### [Supplied text]

start

When L pieces of independent evidence e_i (i = 1, 2, …, L) are combined, the recursion formula of the ER rule can be used to integrate multiple pieces of evidence [19]. The recursion formula is as given in Equation (11):

$$\begin{array}{c}{p}_{\theta ,e(L)}=\left\{\begin{array}{lll}0\hfill & \hfill & \theta =\varnothing \hfill \\ {\widehat{m}}_{\theta ,e(L)}/{\displaystyle {\sum }_{D\subseteq \Theta }{\widehat{m}}_{D,e(L)}}\hfill & \hfill & \theta \subseteq \Theta ,\theta \ne \varnothing \hfill \end{array}\right.\\ {\widehat{m}}_{\theta ,e(i)}=[(1-r_i)m_{\theta ,e(i-1)}+m_{P(\Theta ),e(i-1)}{m}_{\theta ,i}]+{\displaystyle {\sum }_{B\cap C=\theta }{m}_{B,e(i-1)}{m}_{C,i}}\hspace{1em}\forall \theta \subseteq \Theta \\ {\widehat{m}}_{P(\Theta ),e(i)}=(1-r_i)m_{P(\Theta ),e(i-1)}\end{array}$$

(11)

Remark 7.

R_j is an objective and intrinsic property of e_j, which reflects the ability of the information source generating e_j to provide an accurate assessment or solution for a given problem [26]. However, w_j is subjective and can be determined by users based on their experience. When different pieces of evidence are obtained from different sources in different ways, w_j can be used to reflect the importance of one piece of evidence relative to others.

Remark 8.

In the ER rule, the degree of residual support (1 – r_j) after a discount will be reassigned to the power set P(Θ) instead of being assigned specifically to the FoD.

3. Shaft Speed Control Model of the MEP System Based on the ER Rule

3.1. Framework

Figure 3 indicates the structure of the shaft speed control model based on the adaptive ER-PID controller. In this study, the design of the ER-PID controller was the core of this work. After that, n_r acts on the ER-PID controller to generate the commanded torque Q_c0, and then the commanded motor torque Q_c can be obtained via the torque-limiting module. Finally, T_a and Q_a were generated through the propulsion unit, and the motor torque Q_m acts on the shaft so that the shaft speed n can always track the shaft speed reference n_r. The process of the ER-PID controller is shown in Figure 4.

Step 1 (obtain the parameters of the ER-PID controller): First, a shaft speed control model based on the BP-PID controller is constructed to generate the empirical data set, and IREMs (IREM_P, IREM_I, and IREM_D for K_P, K_I, and K_D, respectively) are generated. Then, for the specific input sample X(k) = [f₁(k), f₂(k)] = [n_r(k), n(k − 1)], the activated evidence can be acquired after being substituted into the IREM_P, IREM_I, and IREM_D. Furthermore, the estimated values of the shaft speed ($\widehat{n}(k)$) can be obtained via the ER rule. The reasoning process is detailed in Section 3.2.

end

### [Stated problem]
Please explain, in one to three sentences, why the motor torque Q_m acts on the shaft, according to the ER rule passage. The rows are separate material, unrelated to the ER rule passage.

### [Provided material]
start

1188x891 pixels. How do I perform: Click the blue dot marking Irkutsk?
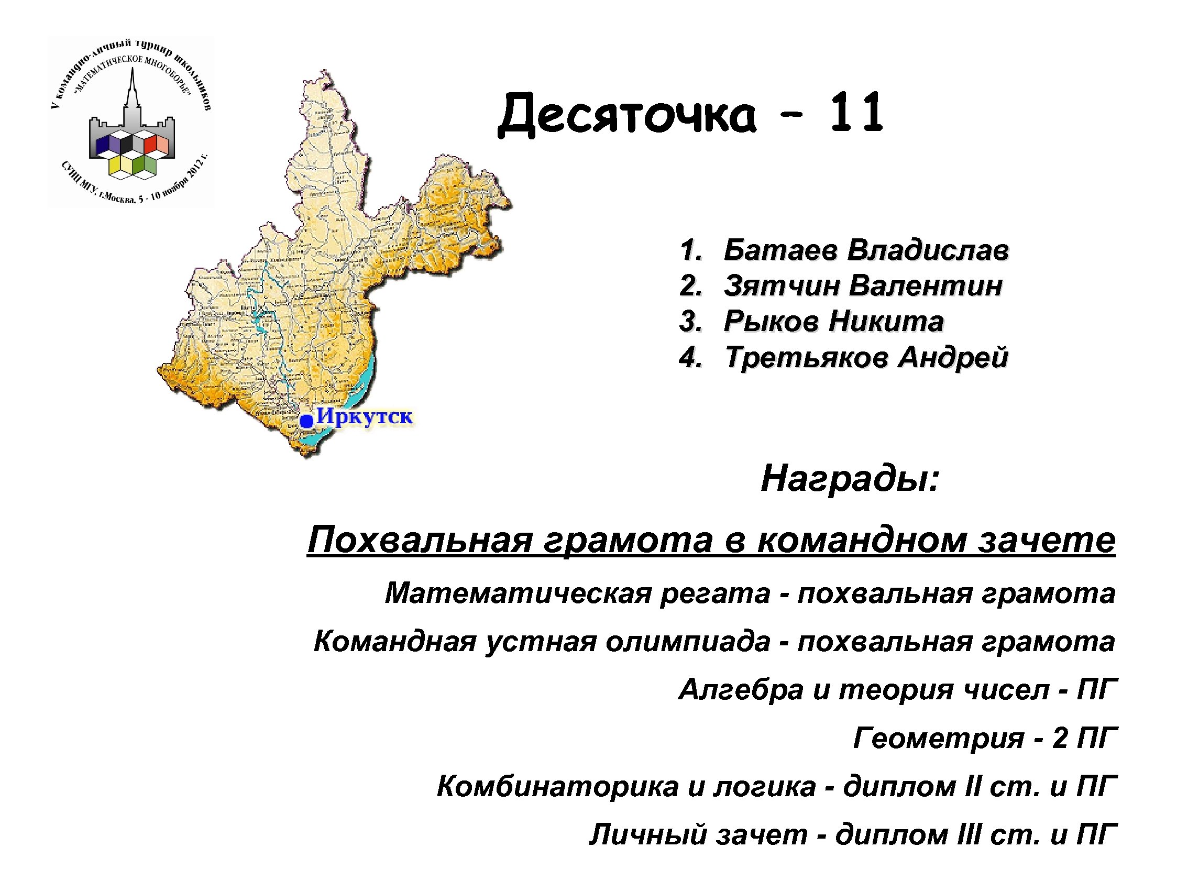(x=306, y=421)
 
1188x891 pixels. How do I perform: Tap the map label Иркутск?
(x=365, y=416)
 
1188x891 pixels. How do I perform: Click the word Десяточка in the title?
(x=627, y=114)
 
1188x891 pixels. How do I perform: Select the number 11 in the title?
(x=856, y=112)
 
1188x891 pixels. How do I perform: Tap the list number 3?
(x=690, y=321)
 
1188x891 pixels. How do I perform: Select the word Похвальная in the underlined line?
(x=420, y=539)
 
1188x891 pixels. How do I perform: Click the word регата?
(x=715, y=593)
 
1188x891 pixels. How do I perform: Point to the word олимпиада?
(x=687, y=641)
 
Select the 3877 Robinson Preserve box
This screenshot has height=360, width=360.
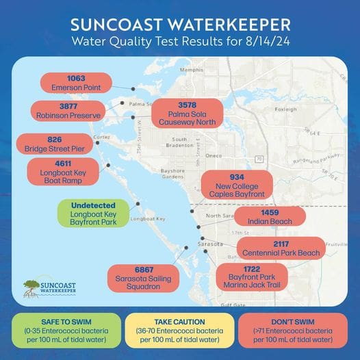(66, 111)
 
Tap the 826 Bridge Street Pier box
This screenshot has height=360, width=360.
(54, 144)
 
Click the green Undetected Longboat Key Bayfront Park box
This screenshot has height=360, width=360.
(93, 214)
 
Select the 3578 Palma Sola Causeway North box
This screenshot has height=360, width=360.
(187, 113)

end

### [Completed task]
The motor torque Q_m acts on the shaft so that the shaft speed n can always track the shaft speed reference n_r.